En bref, les malades mentaux de la spéculation financière ont pris le contrôle de l’asile économique.

II- Re-régulation et retour des Etats

Ce système destructeur ne peut continuer. Au nom de l’intérêt de leurs économies et de leurs peuples, les Etats doivent revenir sur la scène politique de l’énergie, et non rester les supplétifs des cartels financiers.

  1. Ils doivent déclarer un état d’urgence et se donner pas plus de quatre-vingt-dix jours pour mettre en place un contrôle des prix ;
  2. Ces prix ne doivent plus découler des marchés spot ou à terme, mais de contrats à moyen terme (au moins un an) entre Etats exportateurs et Etats consommateurs, dans leur intérêt mutuel ;
  3. Les prix doivent être fixés à un niveau raisonnable, permettant les investissements des pays producteurs, l’exploration et le maintien de leurs infrastructures, ainsi que l’alimentation des producteurs et des transports dans les pays consommateurs. Ce prix, la part spéculative se trouvant soustraite du prix actuel, devrait être de l’ordre de 25 à 30 dollars le baril ;
  4. Toutes les capacités existantes de raffinage doivent être utilisées, et des accords Etats-compagnies négociés pour la mis en place de nouvelles. Il est inadmissible que les bénéfices réalisés en 2004 et 2005 par les cinq principales compagnies pétrolières mondiales (84 et 100 milliards de dollars respectivement) soient économiquement stérilisés sous forme de distribution de dividendes ou de rachat de leurs propres actions.

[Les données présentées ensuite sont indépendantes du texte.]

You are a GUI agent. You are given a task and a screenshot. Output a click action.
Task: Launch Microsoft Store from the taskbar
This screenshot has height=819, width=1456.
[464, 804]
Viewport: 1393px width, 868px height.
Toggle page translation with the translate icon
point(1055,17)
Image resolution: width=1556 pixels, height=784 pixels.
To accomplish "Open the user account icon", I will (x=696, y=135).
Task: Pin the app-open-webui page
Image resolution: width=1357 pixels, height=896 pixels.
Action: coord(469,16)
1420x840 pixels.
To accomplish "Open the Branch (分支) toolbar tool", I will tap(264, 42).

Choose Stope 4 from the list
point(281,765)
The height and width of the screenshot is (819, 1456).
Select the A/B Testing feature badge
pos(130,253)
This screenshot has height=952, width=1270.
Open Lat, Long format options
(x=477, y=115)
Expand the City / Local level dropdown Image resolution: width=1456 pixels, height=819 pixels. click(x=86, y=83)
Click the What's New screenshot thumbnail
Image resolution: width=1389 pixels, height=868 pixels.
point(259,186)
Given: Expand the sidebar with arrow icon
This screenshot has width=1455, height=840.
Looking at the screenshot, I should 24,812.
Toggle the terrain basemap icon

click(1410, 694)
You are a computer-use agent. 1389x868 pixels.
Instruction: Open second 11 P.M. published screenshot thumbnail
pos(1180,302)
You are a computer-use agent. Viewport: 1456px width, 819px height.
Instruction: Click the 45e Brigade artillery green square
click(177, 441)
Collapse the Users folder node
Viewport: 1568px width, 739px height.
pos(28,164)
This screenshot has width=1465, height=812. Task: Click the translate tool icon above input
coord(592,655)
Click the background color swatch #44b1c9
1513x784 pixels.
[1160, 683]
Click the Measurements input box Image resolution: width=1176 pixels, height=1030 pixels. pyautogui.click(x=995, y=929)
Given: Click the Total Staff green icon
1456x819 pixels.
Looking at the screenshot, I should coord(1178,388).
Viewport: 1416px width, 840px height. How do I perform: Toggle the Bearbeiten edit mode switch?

En conclusion, ces mesures sont essentielles pour mettre un terme à un segment particulièrement destructeur de la spéculation financière mondiale. Cependant, le règlement de l’ensemble du problème suppose la mise en place, à une échelle plus générale, d’un nouveau Bretton Woods. Les Etats doivent reprendre leur rôle traditionnel, qui est de défendre leurs économies et leurs peuples. Sans cela, la crise mondiale qui s’ensuivra sera de même nature que celle de l’Allemagne de Weimar après l’été 1923. Nous sommes déjà, économiquement et financièrement, à la fin du printemps. La hausse des actifs financiers s’est déjà répercutée sur le prix des matières premières et le prochain maillon de la chaîne inflationniste est un effet d’entraînement sur les biens de consommation et de production. C’est pourquoi, si j’exerçais les plus hautes fonctions de mon pays, je prendrais immédiatement l’initiative.